| Poésie | Peinture |
Décrié à ses débuts, et encore assez tard dans sa vie, Cézanne est aujourd’hui une figure capitale
de l’histoire de l’art. Sa participation au mouvement impressionniste
compte moins que la place qu’il occupe entre le XIXe et le XXe siècle, entre d’une part le romantisme
de Delacroix et le réalisme de Courbet, qui le marquèrent si fortement à ses débuts, et, de l’autre,
les mouvements de la peinture contemporaine depuis le cubisme qui, à des degrés divers, se réclamèrent
tous plus ou moins de lui. Il n’est pas sûr que le bruit fait maintenant autour de son œuvre aurait
vraiment réjouis le Cézanne des dernières années, qui redoutait par-dessus tout qu’on le récupérât,
qu’on lui mît " le grappin dessus ". La peinture fut pour lui avant tout un travail d’ouvrier, un travail
solitaire, sauf à de rares moments, presque pénible, pratiqué sans interruption. De même le dessin,
dont on oublie trop souvent qu’il s’agit d’un élément essentiel de son processus créatif.
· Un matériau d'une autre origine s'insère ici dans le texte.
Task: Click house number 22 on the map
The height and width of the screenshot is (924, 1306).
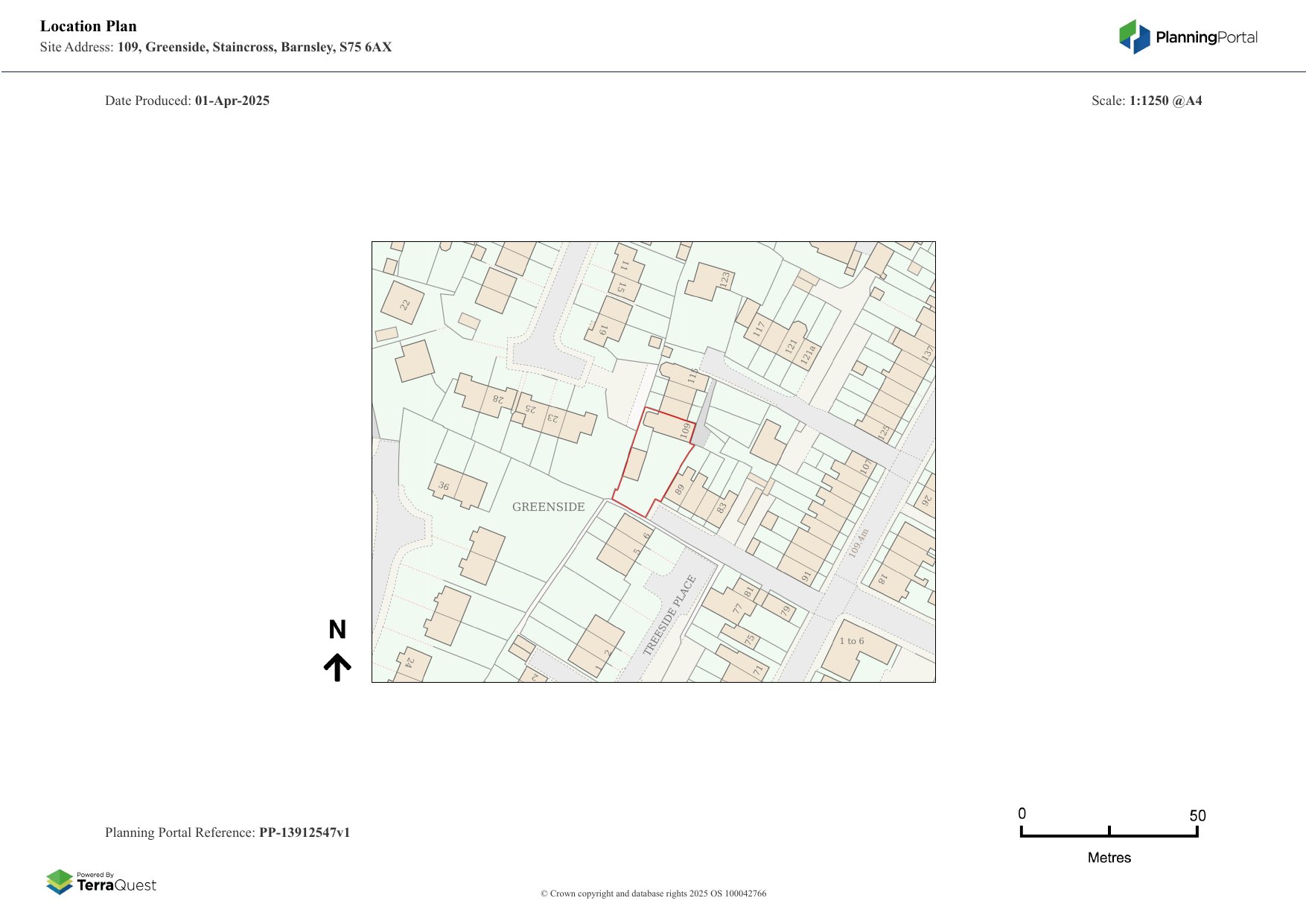Action: pos(405,305)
Il plaçait
très haut les fins de l’art, voulant produire des tableaux " qui soient un enseignement ". Aussi
ces derniers sont-ils de plus en plus réfléchis au fur et à mesure qu’il vieillit, mûris dans
l’introspection d’un artiste qui, cependant, se donnait comme premier maître la nature :
" On n’est ni trop scrupuleux, ni trop sincère, ni trop soumis à la nature ; mais on est plus
ou moins maître de son modèle, et surtout de ses moyens d’expression ", écrivait-il en 1904.
Cette tension entre la réalité objective et sa transposition esthétique est au cœur de sa démarche.
Ainsi s’explique pourquoi Cézanne a pu être un modèle pour les générations qui l’ont suivi, alors même
qu’elles employaient des chemins divers et contradictoires entre eux. La peinture de Paul Cézanne,
comme la poésie de Mallarmé, est, en ce sens, métaphysique.